Assemblage : 90% Merlot, 8% Cabernet Sauvignon, 2% Petit-Verdot.

5 – LES HAUTS du TERTRE « Margaux » 2006 Second vin classé du Château du Tertre

Le château du Tertre, est un domaine viticole de 80 hectares, situé à Arsac Margaux en Gironde. Labellisé en AOC Médoc, il est classé cinquième grand cru dans la classification officielle des vins de Bordeaux de 1855.
50 ha de vignes plantées d’un seul tenant. Sol croupe graveleuse parfaitement drainées. Vignes de 30 ans d’age moyen. Rendement d’environ 42hl/ha. Vendanges manuelles. 2 à 3 semaines de cuves bois avec thermorégulation. 18 mois d’élevage en barrique (50% de neuves)
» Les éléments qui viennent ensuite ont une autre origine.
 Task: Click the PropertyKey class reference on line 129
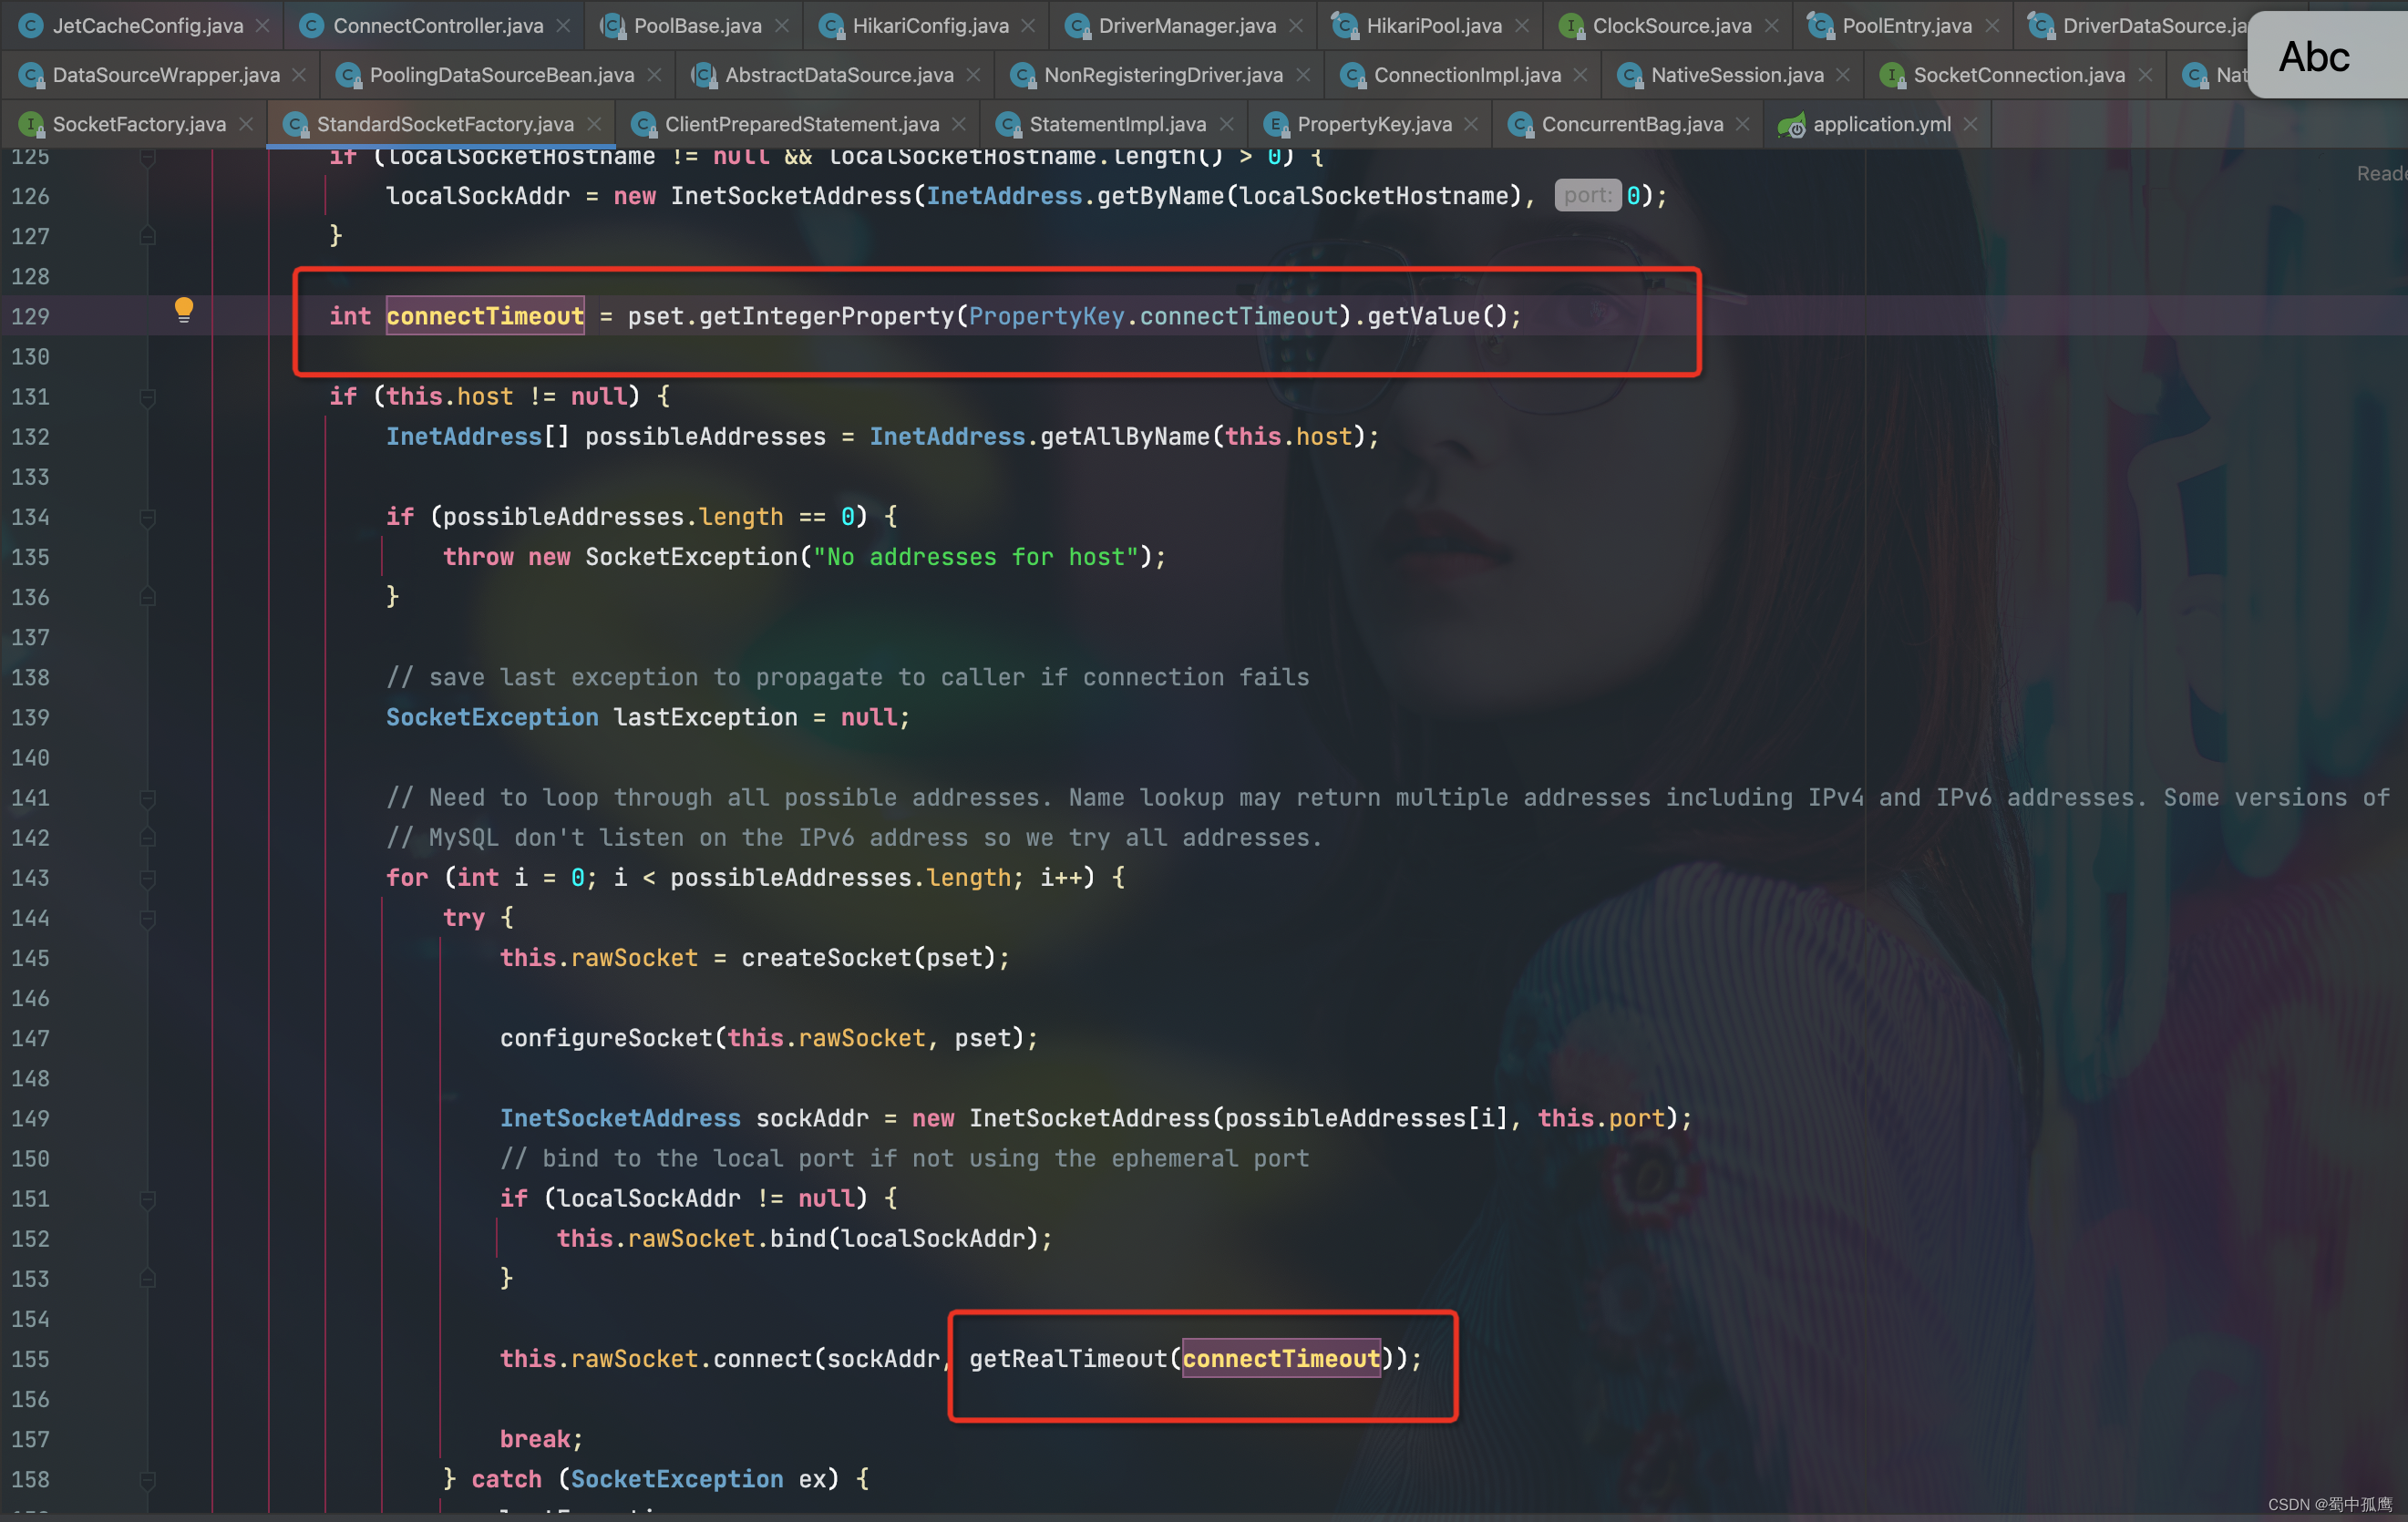coord(1045,317)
6 - CHÂTEAU TALBOT Grand cru classé « Saint-Julien » 2007

Le Château Talbot est un domaine viticole de 110 hectares d'un seul tenant, situé sur la commune de Saint-Julien-Beychevelle en appellation d'origine contrôlée saint-julien, il est classé quatrième grand cru dans la classification officielle des vins de Bordeaux de 1855.
Superficie : 110 ha. Situé de façon idéale en bordure de l'estuaire de la Gironde sur des croupes de graves alluvionnaires charriées du Massif Central par la Dordogne et des Pyrénées par la Garonne.